God made everything and he made us from sticky mud. Don’t ask how it became… sticky. Just don’t.
God has a problem with demonic spies. Not a problem really, but they keep trying to listen in on his private conversations and he has to keep torturing them and shooting them with heavenly arrows.
And we’re back to Mohammed’s favorite revenge fantasy where all of the people who didn’t believe him get thrown into hell.
But, if you’re a good Muslim, you get fruit. Yes, God gives you an edible arrangement. And a white drink. And there will be hot women hanging around.

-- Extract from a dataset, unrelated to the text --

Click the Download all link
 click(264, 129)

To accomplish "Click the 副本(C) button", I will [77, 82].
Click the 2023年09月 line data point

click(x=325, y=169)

And you get to look on your unbelieving friends in hell and taunt them.
A tree grows in hell with fruit shaped like demon heads. You get to eat the demon head fruit and drink a boiling liquid and then you have to go back into the fire.
And God’s like, “Hey, it’s not my fault you ended up there. I sent a guy who sounded crazy to warn you.”
“Also, we were super nice to Noah because we didn’t drown him.”
“Why couldn’t you not drown everyone else?”
“Because I have to drown someone. Also, I saved Abraham. And gave him Isaac. And Abraham had to sacrifice Isaac and Isaac was totally cool with it. But then I saved Isaac.”
“You know, you didn’t have to have Abraham sacrifice Isaac. I mean, you’re God. You knew what Abraham would do beforehand, right?”
“I don’t see your point.”
“And then I sent Moses and Aaron and they delivered the people from the terrible disaster.”
“The ‘disaster’ was the slavery that you sent them into!”
“And Elijah and Lot. We saved righteous Lot.”
“HE offered up his daughters to a rape mob and then fathered children with them!”
God doesn’t prefer girls to boys. God prefers boys to girls.
Also, God doesn’t hang out with genies.